17 & Gone(9)



The farther in we went, the more it came clear to me. What she saw here, what she felt and experienced and breathed. I sensed, in an abstract sort of way, Jamie following behind me, but I didn’t look back after him, I didn’t explain.

I could feel the sweaty air that hung thick inside the mosquito netting of the camp’s cabins. There was a dampness on my skin, the humidity that clings to this valley in summer clinging now to my clothes. I kept hearing flashes of activity through the trees, remembered noises echoing at me from the darkness. A series of splashes in the lake, the clatter of forks on plates in the mess hall, the satisfying thwack of an archery arrow into a target’s heart.

We kept walking. It felt like we did so without a word to each other, but Jamie could have been saying things and I could have not been responding to what he said.

We found the mess hall and the arts-and-crafts cabin and the sports field. On a raised hill, we could see the ring where fires had been built. There was a large circle of stones, and I imagined the campers gathering here on the hottest nights, here where the thick cluster of pines broke open and the air thinned and where, overhead, there was a clear view of the blanket of stars.

Nothing appeared to be burning, and the scent I thought I’d caught in the woods had drifted, but still I brushed off a stone and rested my weight on it, gazing up. Night had fallen enough by now that the stars had come out. The jagged ridge in the distance was only a fuzzy and faintly shimmering outline, as if not a part of the mountain at all. I tried to see this place the way Abby might have. She was a visitor to this area. Not from here. Not used to this. Maybe our sky looked different to her, outside the suburb she was from. Everything was so much darker up here, away from stores and streetlights. And in the dark, out of view

of

traffic

and

neighbors,

practically anything could happen.

Jamie cleared his throat. He was right next to me and I’d forgotten. Again.

“What are we . . . are we looking for something?” he asked.

He was occupying himself by throwing stones into the woods beside the fire pit. Sometimes a stone would hit a tree—I could hear the thump of impact, or a whistling rustle into a thicket of branches—but sometimes the stone found only air.

I stood up. She wanted me to keep looking.

“We’re exploring,” I said to Jamie.

“We’re just seeing what’s here.”

“Hey, c’mere, hey, Lauren.” He was grabbing for my arm, or my hip, or some part of my body, to pull me closer. But he missed me in the dark, and I made it past him and away from the fire pit and headed down the hill. The decline forced speed on me, and I started running.

I followed the pathways between the sleeping cabins and peeked in through holes in the sagging skins over the windows: the screens and mosquito nets that couldn’t be that much help in keeping back the mosquitoes. The steps leading up to the cabin doors were buried in snow. I noted more animal prints—tracks from deer and raccoons, claw marks that had to be from birds, and a larger set that could belong to a giant owl hiding in the trees. Nothing human, not until me.
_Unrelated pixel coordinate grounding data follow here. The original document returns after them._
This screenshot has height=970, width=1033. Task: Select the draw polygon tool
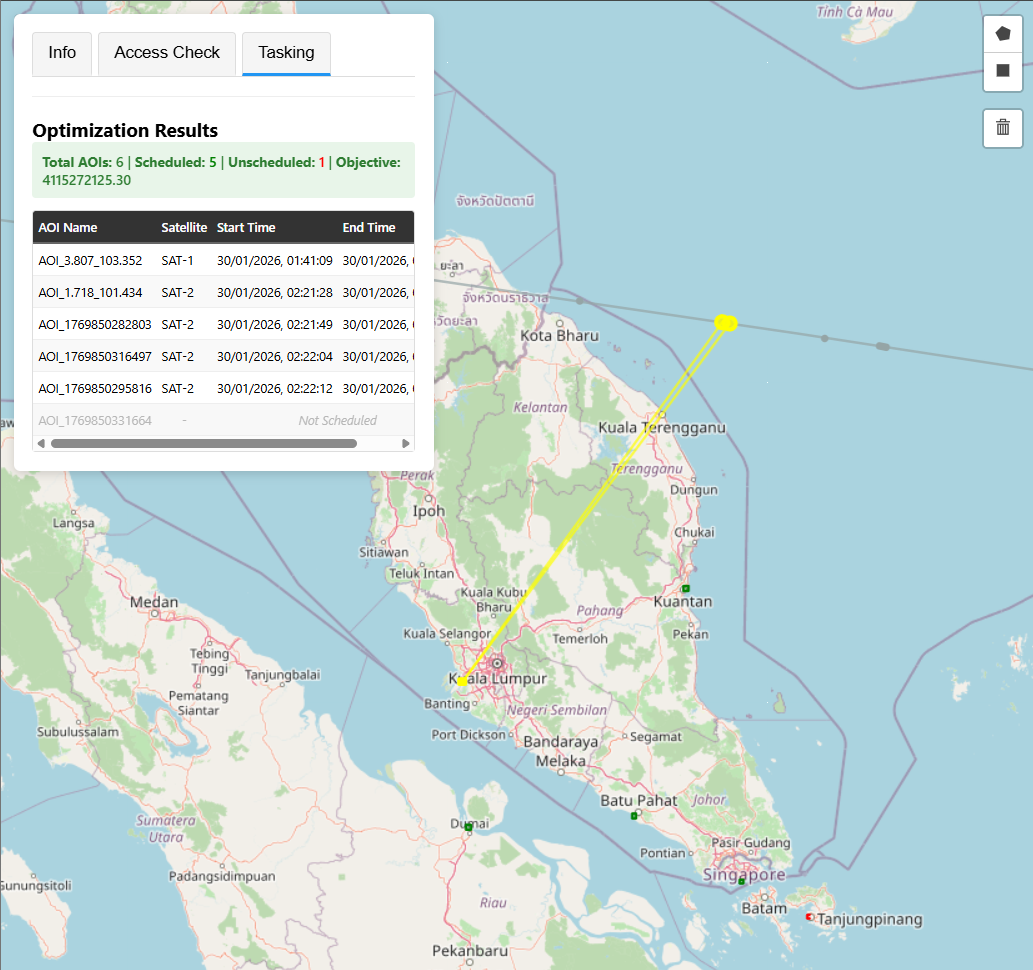[x=1002, y=34]
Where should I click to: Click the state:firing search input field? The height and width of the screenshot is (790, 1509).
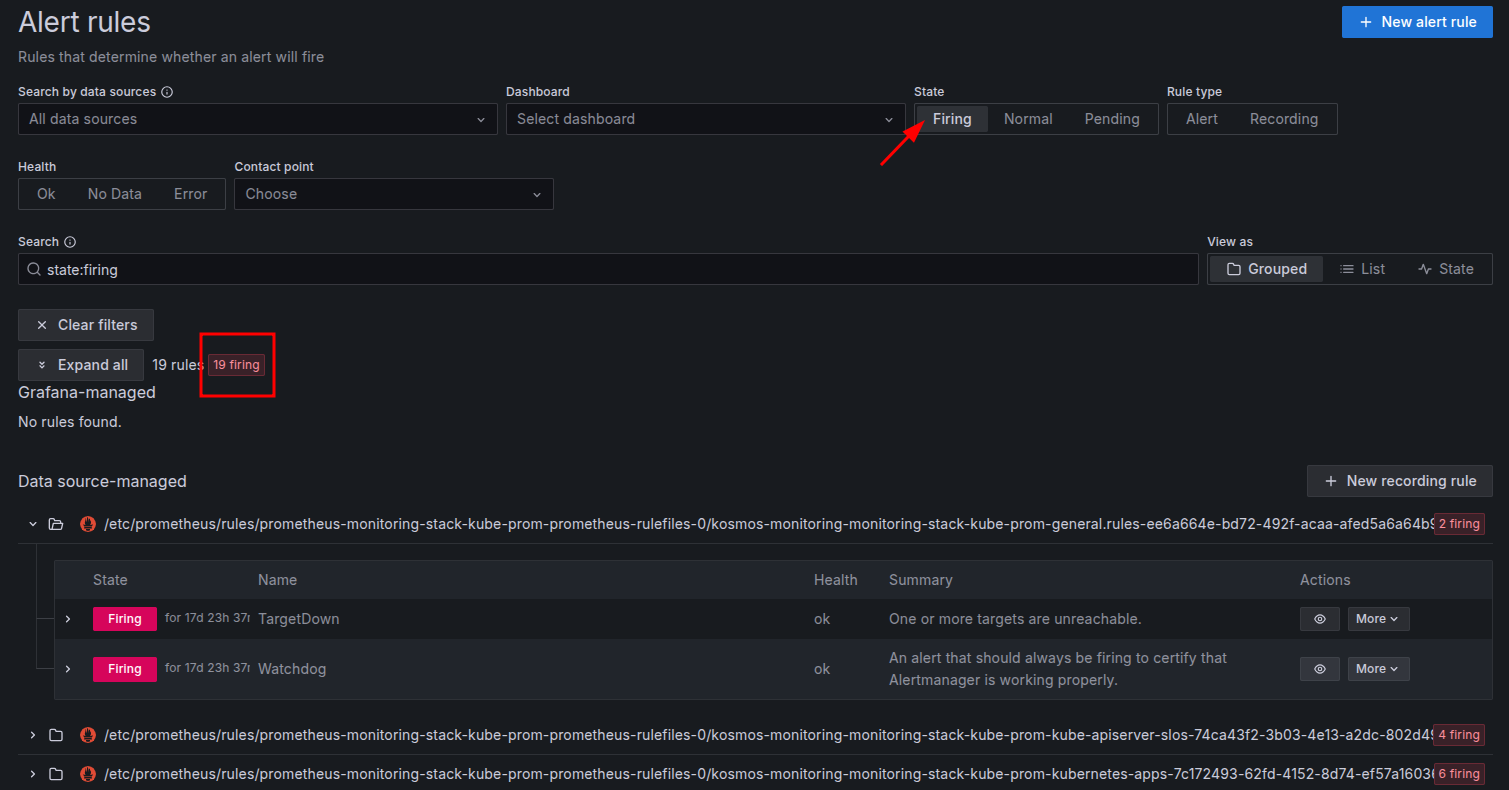600,270
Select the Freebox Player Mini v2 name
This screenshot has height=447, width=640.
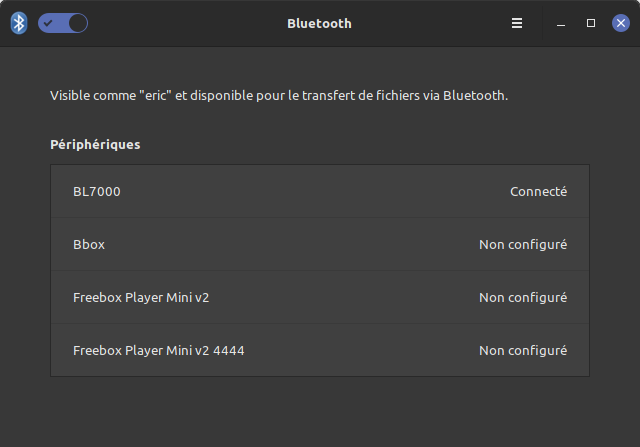(141, 297)
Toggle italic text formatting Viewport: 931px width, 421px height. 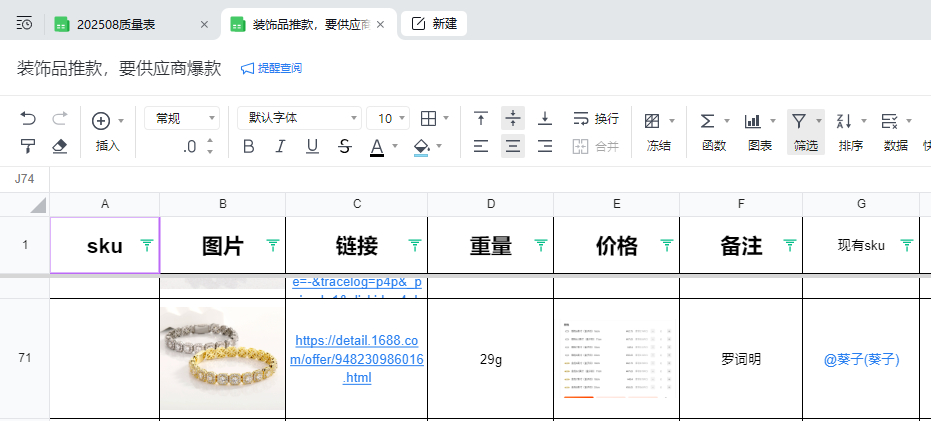click(281, 147)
There were only five cabins for campers to sleep in. It took three visits with the flashlight to find it.

Cabin 3. Abby’s cabin.

But I didn’t know that at first.

All the furniture had been left inside the cabins for the off-season, the rows of beds with their plastic-cased mattresses stripped of sheets and their yellowed, lumpy pillows left behind in zipped pouches for next summer’s girls.

Jamie was the one who helped me discover Abby’s bed. He’d followed me in, as he’d been following me around all the cabins, and he said, “Hey, check out the walls.”

This was how I discovered that the girls at Lady-of-the-Pines liked to carve their names or initials and the dates of their stay onto the rough-hewn walls beside their beds. Over the years, enough girls had done this that there was a yearbook of sorts, an inmates’ record on the walls of a prison cell.

I circled the cabin hoping, taking my time to check the latest set of names

marking each metal-framed bed, which were arranged in two long rows against the walls.

I had a feeling I’d find her, somewhere, and then I did. Abby hadn’t just carved her name into the wooden wall behind the bed she slept in. She didn’t bother to note the year she spent here the way the other girls had. What she’d carved was a clue:



abby sinclair

luke castro

forever



Jamie said it before I did. “Weird.

Remember that Luke Castro kid from school? What a douche.”

I knew who he meant—some guy who’d graduated a year or two ago. He played on some sports team, or hung around with the guys who did. I didn’t really remember.

“Maybe it’s the same Luke Castro,” I said, and even as the words came out of my mouth I knew it had to be the same Luke—this carving of his name together forever with Abby’s told me so.

I don’t think Jamie noticed how I lingered at this particular bed over all the others, how my finger reached out to trace the shape of the lopsided heart Abby had carved into the soft, splintery wood near where she rested her head each night. He had no idea I was trying to picture how she’d carved it, and with what. I was looking back into memories I didn’t own, wanting in.

I heard him down at the other end of the cabin, talking to himself—or, no, someone must have called his cell, because he was talking to someone on the phone. His back was to me and his voice was low, like he didn’t want me to know who it was.